> _ENTRIES SHOWN_
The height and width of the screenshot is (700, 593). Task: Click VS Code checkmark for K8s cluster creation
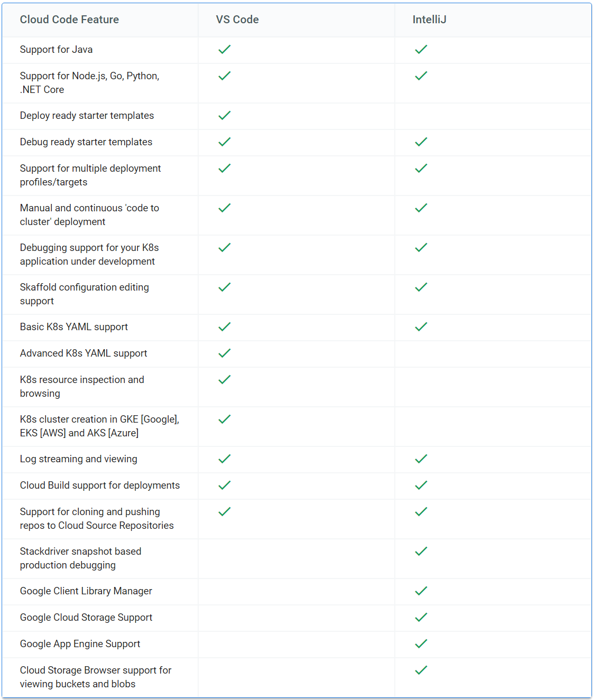(x=225, y=419)
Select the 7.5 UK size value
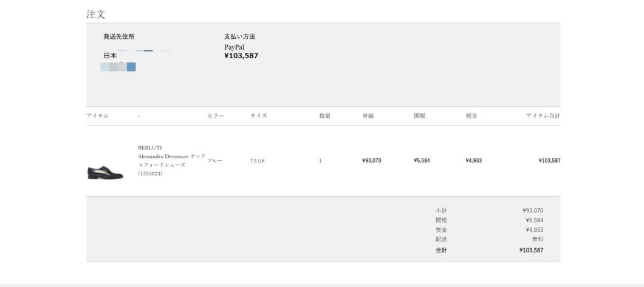Image resolution: width=644 pixels, height=287 pixels. (258, 161)
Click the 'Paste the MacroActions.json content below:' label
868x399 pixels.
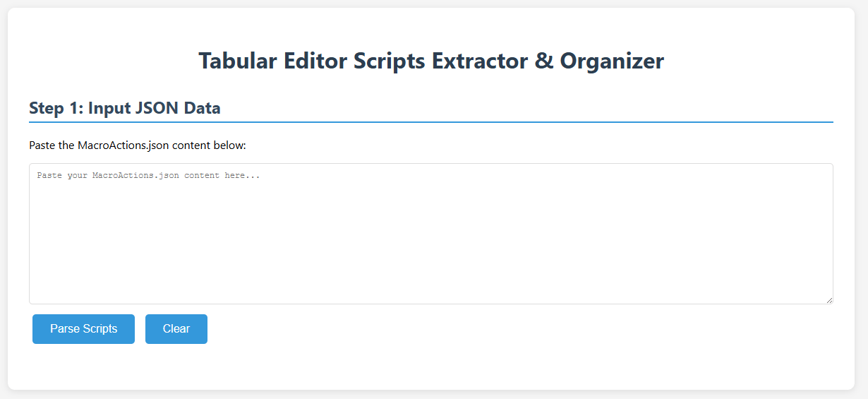click(138, 145)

> _WHAT THE EXERCISE ASKS_
Where a record holds a picture, leave the picture out and restate the rest word for word.

> _REPLY TO THE TASK_
The height and width of the screenshot is (700, 593). Task: Click VS Code checkmark for K8s cluster creation
(x=225, y=419)
Select the 7.5 UK size value
Image resolution: width=644 pixels, height=287 pixels. (258, 161)
Click the 'Paste the MacroActions.json content below:' label
868x399 pixels.
click(138, 145)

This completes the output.